§ **Directions for this task**
Look for "circle" in each line of the entries, and return the matching lines.

[Collected data]
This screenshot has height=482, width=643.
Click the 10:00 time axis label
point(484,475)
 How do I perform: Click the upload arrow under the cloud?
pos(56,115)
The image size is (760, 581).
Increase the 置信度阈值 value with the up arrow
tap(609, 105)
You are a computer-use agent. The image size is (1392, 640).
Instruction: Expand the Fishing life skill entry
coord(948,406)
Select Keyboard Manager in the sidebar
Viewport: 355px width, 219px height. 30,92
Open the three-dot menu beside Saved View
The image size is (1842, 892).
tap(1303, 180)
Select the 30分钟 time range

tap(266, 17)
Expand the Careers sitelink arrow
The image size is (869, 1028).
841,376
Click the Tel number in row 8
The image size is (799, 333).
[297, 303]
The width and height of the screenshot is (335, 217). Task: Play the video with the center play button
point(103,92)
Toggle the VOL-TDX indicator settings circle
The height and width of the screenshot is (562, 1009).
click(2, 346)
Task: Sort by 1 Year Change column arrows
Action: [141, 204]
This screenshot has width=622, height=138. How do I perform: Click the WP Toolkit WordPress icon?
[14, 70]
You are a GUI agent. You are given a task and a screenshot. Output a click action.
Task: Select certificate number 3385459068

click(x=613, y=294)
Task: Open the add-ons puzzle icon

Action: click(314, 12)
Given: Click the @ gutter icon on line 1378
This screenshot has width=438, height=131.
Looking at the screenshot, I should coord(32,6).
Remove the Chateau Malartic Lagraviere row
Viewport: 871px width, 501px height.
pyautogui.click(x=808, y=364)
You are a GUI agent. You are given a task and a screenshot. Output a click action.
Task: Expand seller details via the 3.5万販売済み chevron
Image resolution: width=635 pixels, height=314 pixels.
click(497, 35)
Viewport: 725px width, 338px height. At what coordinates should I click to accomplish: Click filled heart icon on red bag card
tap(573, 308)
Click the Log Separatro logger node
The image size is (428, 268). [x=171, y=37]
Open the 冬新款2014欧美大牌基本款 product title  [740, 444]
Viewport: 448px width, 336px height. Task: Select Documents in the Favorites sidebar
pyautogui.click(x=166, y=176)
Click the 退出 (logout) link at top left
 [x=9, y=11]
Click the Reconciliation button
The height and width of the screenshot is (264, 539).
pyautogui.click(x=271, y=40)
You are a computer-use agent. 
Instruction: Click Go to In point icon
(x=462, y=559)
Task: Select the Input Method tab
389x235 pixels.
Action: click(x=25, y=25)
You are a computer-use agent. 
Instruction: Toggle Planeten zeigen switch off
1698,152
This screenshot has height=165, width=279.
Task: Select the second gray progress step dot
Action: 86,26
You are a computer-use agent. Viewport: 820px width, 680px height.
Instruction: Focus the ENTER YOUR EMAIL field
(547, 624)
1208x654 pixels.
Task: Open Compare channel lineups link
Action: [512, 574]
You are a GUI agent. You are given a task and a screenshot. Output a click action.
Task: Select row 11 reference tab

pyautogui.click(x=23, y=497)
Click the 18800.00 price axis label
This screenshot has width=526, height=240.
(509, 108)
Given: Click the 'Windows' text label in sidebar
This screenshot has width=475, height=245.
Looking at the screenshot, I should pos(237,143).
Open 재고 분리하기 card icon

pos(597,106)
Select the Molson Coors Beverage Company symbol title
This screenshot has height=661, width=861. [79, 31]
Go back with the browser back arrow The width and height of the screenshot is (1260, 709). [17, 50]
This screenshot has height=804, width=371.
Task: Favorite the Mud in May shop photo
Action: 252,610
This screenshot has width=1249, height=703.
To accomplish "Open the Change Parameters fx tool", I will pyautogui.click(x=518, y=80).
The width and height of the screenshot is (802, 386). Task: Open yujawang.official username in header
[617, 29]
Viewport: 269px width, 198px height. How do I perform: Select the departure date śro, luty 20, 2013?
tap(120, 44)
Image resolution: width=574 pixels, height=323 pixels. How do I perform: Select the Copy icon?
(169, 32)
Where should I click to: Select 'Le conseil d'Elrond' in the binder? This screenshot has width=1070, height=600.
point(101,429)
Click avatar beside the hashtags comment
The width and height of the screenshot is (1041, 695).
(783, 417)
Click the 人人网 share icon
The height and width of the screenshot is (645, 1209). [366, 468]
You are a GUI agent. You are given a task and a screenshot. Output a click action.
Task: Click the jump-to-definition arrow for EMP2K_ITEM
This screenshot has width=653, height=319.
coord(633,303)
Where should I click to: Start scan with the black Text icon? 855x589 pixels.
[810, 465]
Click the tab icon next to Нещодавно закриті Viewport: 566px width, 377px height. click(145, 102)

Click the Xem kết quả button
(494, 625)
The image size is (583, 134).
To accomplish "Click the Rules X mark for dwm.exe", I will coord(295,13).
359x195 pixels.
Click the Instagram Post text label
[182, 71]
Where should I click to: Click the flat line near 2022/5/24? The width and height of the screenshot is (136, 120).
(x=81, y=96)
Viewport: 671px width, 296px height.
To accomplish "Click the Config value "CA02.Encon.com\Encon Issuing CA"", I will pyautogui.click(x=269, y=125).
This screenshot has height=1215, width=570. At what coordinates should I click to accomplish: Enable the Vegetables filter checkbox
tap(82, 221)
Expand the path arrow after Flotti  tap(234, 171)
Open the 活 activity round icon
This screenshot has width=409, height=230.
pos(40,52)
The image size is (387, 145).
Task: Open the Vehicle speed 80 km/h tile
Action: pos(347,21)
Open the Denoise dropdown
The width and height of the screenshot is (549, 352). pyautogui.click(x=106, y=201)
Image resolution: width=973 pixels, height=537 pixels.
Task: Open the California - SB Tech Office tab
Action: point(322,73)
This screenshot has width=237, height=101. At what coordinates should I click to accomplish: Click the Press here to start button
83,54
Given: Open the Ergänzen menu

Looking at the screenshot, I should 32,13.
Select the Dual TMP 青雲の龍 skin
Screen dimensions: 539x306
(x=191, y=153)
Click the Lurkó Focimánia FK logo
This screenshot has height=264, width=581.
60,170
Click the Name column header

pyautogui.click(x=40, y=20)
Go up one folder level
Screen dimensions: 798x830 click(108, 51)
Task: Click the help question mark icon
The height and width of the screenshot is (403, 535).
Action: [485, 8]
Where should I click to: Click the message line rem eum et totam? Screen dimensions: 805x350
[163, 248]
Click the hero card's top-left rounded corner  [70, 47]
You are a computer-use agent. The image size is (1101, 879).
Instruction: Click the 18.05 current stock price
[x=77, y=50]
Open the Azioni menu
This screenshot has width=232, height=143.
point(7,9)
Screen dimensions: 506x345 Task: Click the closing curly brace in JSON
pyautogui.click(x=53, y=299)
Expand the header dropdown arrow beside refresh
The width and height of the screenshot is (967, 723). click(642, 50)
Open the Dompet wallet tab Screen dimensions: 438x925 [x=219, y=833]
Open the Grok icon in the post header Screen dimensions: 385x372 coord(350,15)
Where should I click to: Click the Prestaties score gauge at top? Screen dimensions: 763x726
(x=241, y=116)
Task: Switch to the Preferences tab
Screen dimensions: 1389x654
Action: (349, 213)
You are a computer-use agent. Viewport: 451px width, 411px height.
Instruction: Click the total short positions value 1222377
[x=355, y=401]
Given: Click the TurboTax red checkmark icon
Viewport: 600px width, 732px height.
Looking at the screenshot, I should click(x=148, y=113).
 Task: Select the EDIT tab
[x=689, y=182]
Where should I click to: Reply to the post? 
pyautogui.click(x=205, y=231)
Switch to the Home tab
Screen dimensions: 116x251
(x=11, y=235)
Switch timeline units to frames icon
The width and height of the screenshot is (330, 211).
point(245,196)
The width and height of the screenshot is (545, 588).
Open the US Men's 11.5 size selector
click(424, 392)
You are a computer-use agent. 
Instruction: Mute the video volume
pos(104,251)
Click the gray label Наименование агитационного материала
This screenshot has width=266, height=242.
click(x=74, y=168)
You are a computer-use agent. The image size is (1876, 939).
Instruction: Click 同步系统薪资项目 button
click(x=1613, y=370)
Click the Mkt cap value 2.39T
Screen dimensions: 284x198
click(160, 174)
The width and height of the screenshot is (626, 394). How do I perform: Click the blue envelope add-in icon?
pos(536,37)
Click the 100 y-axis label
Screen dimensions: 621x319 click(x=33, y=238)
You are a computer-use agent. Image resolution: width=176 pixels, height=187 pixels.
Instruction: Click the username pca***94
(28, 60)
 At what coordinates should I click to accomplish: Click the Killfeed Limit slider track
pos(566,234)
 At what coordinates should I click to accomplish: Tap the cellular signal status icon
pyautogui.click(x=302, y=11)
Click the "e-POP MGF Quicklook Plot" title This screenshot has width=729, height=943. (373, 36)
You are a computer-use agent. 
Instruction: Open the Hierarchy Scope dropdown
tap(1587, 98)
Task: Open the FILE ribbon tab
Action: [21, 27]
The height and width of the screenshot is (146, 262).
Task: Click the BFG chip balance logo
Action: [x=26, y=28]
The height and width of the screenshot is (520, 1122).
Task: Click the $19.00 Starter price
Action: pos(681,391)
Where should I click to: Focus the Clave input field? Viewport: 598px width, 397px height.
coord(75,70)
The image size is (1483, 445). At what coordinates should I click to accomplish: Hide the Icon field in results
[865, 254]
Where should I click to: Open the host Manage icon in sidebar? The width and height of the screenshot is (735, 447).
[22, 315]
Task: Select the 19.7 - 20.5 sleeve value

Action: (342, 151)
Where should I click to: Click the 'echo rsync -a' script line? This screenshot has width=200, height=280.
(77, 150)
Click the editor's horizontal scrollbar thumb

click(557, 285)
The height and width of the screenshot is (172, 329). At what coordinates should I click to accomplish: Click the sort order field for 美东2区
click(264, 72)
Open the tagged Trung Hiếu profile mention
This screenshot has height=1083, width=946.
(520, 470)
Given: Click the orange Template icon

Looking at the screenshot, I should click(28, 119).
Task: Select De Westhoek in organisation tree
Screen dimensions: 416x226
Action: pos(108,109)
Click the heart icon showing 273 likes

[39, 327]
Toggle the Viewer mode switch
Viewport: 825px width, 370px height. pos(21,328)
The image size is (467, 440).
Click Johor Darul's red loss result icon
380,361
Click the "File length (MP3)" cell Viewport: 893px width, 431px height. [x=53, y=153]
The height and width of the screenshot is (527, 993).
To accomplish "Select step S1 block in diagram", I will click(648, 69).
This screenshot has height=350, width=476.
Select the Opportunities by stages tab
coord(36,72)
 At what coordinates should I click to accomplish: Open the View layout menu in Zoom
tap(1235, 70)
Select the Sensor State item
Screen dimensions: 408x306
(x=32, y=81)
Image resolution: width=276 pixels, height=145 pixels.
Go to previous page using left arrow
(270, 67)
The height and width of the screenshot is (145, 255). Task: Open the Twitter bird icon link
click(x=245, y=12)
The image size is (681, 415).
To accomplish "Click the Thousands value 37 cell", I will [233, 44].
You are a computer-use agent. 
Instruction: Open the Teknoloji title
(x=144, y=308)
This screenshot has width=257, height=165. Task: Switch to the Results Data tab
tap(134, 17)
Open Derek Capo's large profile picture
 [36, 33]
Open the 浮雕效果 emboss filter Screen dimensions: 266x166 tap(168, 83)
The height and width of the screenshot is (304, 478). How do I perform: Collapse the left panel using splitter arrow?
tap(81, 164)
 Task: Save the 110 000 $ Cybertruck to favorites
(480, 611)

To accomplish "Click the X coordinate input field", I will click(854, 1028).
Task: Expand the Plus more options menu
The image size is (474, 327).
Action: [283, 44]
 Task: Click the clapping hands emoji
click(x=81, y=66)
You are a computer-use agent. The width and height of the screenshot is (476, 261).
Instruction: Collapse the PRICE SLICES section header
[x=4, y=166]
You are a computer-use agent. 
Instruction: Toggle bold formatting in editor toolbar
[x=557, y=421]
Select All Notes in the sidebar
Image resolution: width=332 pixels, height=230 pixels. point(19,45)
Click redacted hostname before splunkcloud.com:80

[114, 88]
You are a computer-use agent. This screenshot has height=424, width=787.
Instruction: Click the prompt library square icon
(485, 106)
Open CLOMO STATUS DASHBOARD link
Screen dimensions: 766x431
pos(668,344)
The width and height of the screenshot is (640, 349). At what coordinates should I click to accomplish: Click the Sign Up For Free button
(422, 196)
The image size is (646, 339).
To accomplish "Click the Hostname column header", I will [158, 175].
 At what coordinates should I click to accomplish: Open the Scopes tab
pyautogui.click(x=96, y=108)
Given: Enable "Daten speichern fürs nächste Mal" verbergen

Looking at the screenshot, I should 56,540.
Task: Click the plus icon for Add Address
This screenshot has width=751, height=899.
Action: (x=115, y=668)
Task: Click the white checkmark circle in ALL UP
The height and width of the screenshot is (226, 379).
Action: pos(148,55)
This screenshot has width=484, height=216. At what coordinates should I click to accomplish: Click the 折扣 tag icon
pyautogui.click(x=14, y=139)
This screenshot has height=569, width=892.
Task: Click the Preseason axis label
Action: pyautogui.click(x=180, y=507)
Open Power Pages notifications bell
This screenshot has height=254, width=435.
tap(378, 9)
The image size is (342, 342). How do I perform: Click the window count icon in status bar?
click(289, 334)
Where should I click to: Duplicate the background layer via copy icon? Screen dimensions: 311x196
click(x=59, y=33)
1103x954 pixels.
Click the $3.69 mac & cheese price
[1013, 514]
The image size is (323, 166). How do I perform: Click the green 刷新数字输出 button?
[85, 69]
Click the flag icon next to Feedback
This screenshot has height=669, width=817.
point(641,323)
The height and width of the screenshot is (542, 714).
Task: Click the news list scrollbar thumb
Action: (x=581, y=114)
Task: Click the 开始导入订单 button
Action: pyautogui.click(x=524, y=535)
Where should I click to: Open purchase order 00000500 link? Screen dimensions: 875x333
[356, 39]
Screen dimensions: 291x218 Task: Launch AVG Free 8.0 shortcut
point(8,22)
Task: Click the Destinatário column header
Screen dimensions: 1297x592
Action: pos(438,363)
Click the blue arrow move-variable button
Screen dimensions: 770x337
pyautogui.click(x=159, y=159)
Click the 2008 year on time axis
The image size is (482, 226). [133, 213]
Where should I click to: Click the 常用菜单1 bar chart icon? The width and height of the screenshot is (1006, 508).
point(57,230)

§ **Output of the exercise**
Toggle the VOL-TDX indicator settings circle
Task: Click the white checkmark circle in ALL UP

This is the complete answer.